■ WHAT IS BEING ASKED: Please repeat each line from the one holding "Where should I" through the final line of the data, exactly as it stands, with no pictures.

Collection entries:
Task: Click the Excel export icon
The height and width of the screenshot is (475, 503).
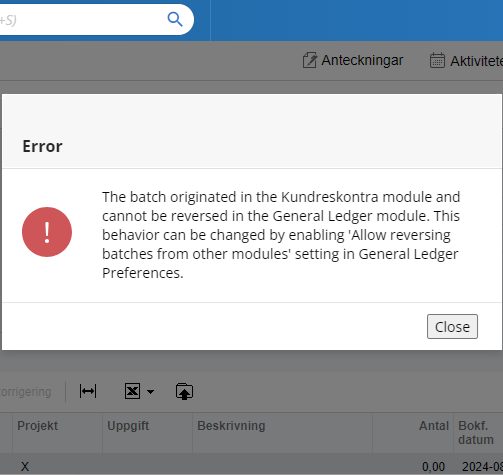Action: tap(132, 391)
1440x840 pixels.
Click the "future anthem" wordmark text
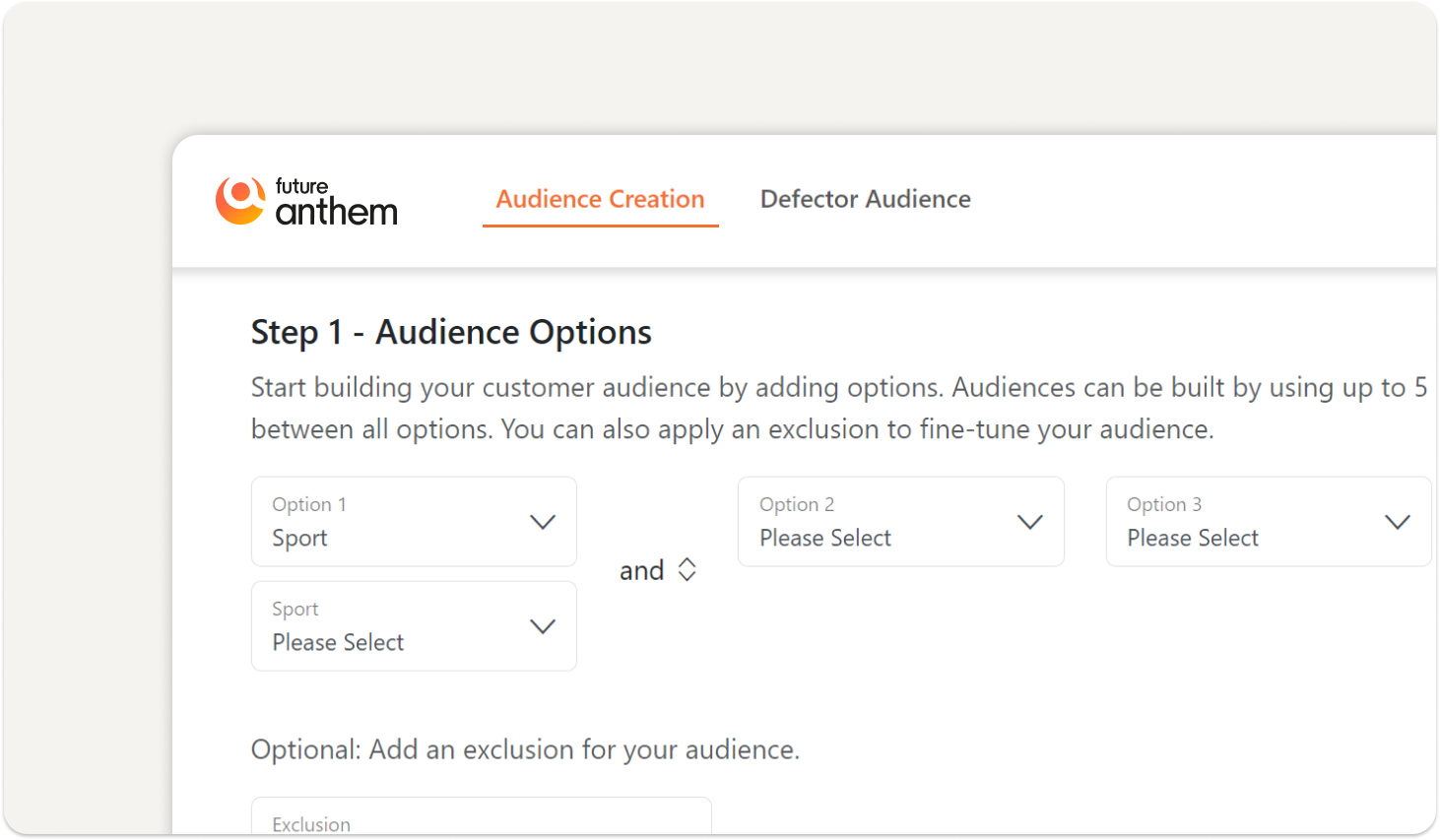(x=336, y=202)
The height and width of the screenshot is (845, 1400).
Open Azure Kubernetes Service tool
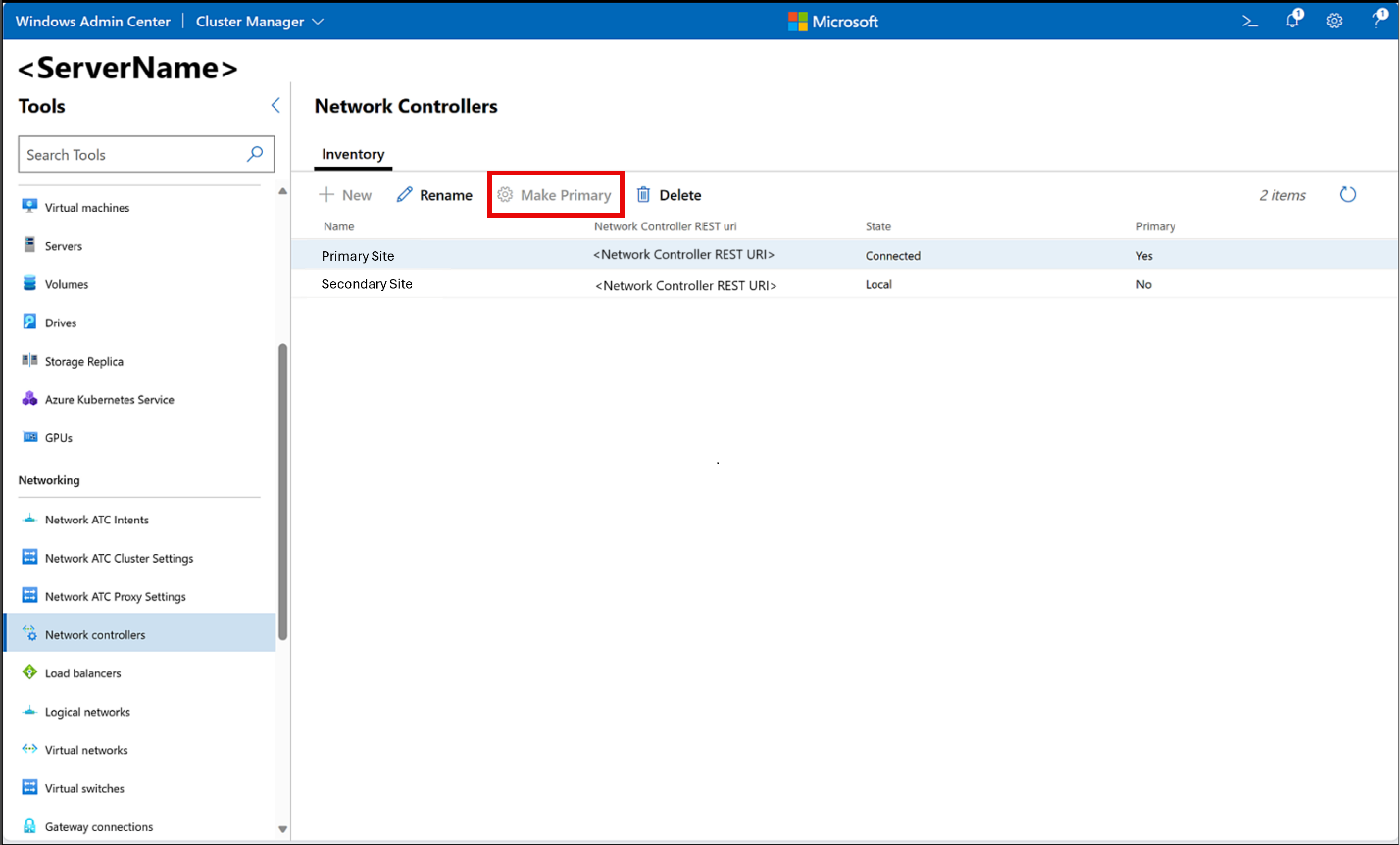(109, 400)
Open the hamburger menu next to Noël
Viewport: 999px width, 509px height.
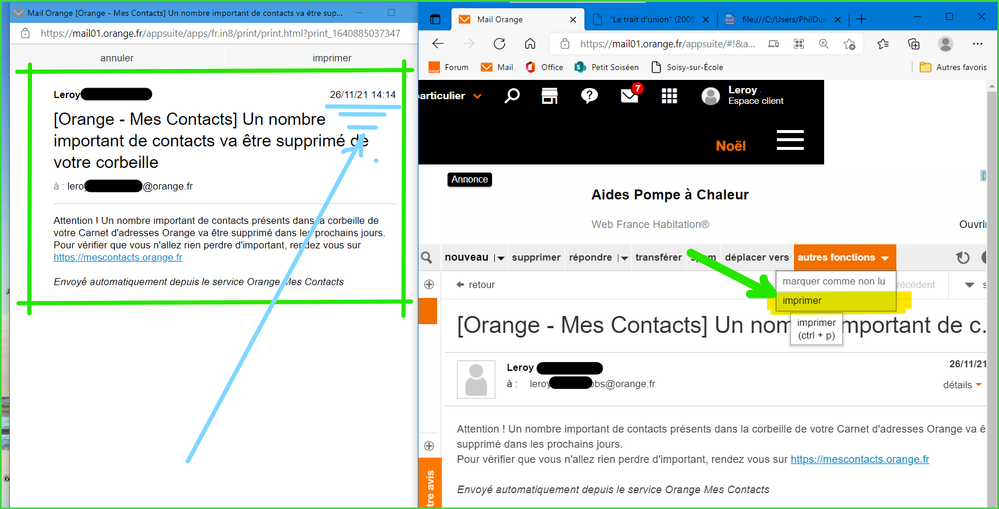790,140

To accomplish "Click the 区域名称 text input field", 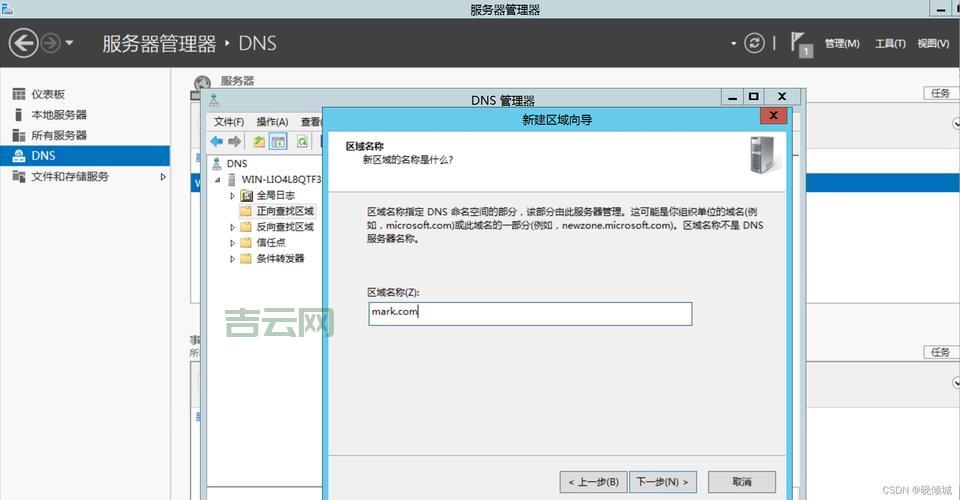I will click(529, 314).
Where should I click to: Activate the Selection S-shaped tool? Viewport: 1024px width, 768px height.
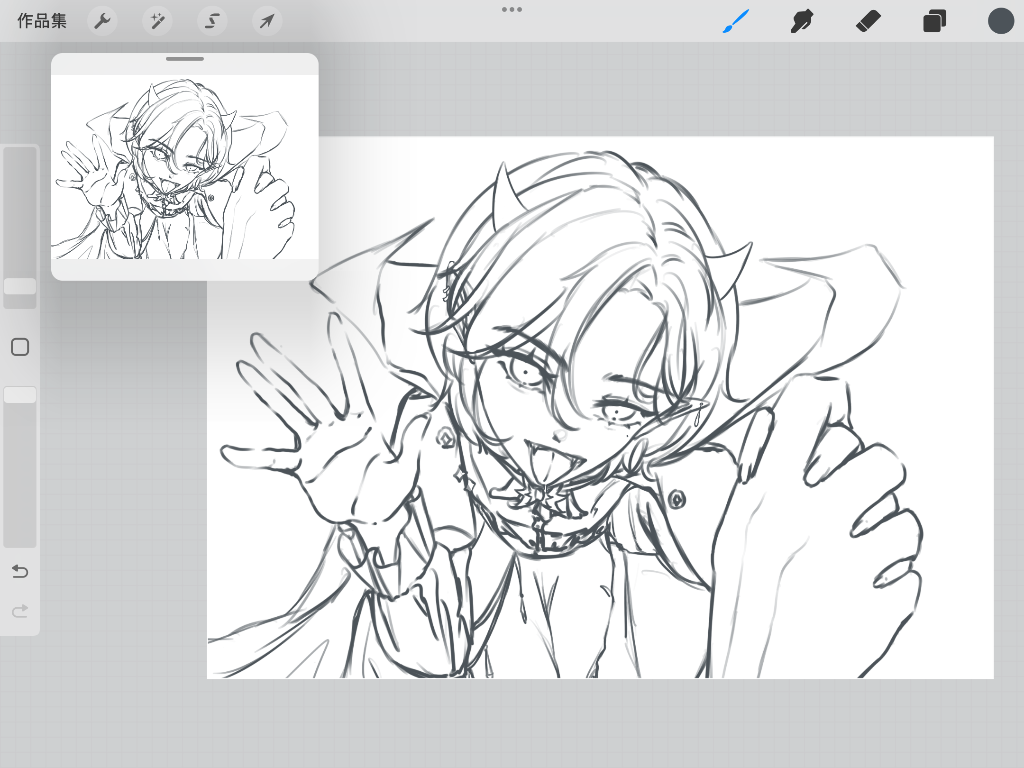[x=212, y=21]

■ RESULT FOR THIS TASK:
Where should I click to: Activate the Selection S-shaped tool? Viewport: 1024px width, 768px height.
[x=212, y=21]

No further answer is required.